In my estimation, all atheist philosophers who try to reconcile religion and science are doing so for political reasons—as are organizations like the National Academy of Sciences and the National Center for Science Education that engage in the same activity. It takes a profound hypocrisy to try to reconcile for others things that you can’t reconcile for yourself.Don't think so! It's true that most philosophers (70%) are atheists, and that almost all accept science as an important source of knowledge. But if you reject theism and accept science, it certainly doesn't follow that you reject theism because you accept science. You might reject theism for reasons completely independent of the reasons you have for accepting science. In fact, I think that's the state of mind of many philosophers. Many reject theism because of the argument from evil. Or they reject theism because none of the usual arguments for God are successful, and they think the default, when it comes to a fanciful construct, is disbelief. So although they accept no religious propositions themselves, it's genuinely an open question, for them, whether you could accept some, and yet accept all of science.
There's nothing at all unusual about philosophers wondering if A can be reconciled with B, but also rejecting A. Theist philosophers can reasonably wonder whether atheism and objective morality can be reconciled, but of course reject atheism. That's a first class question for anyone who "does" metaethics--not a question just for those who accept the atheist starting point. If there were a "political" aspect to the question, for theists, that wouldn't be bad either. Perhaps, though a theist, it bothers you to see your atheist friends being beaten up as morality-challenged. So you care about and promote the idea that atheism can be reconciled with objective morality, even though the reconciliation plays no role in your own life. Hypocrisy? No, obviously not.

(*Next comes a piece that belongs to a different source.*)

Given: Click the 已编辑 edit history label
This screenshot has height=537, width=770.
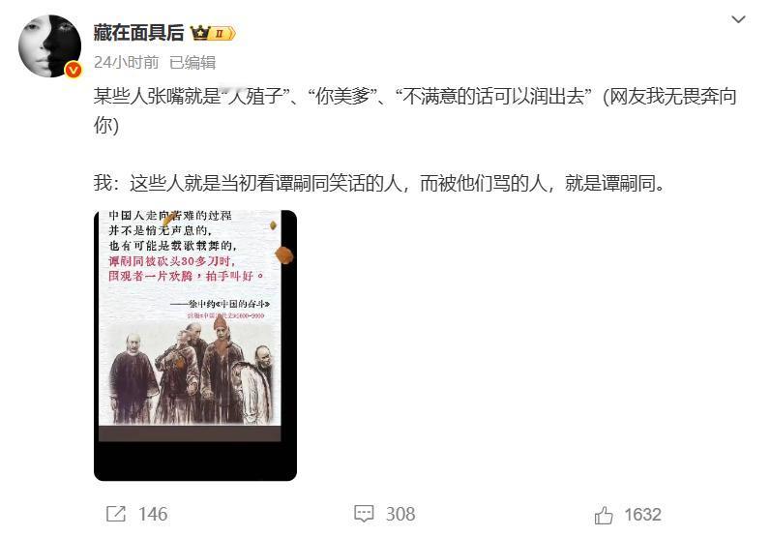Looking at the screenshot, I should point(193,62).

Is it any different when atheists try to stop their theist friends being beaten up as science-challenged? Of course, if the effort is disingenuous, that's one thing. Maybe you think your theist friends are science-challenged, and you're just trying to be nice. But if not, not. I think what some atheist philosophers believe is that a little bit of religion (certainly not all of it) can be combined with all of science, and that's what they insist upon--not more. That's not hypocritical or disingenuous. In fact, it might even be the truth.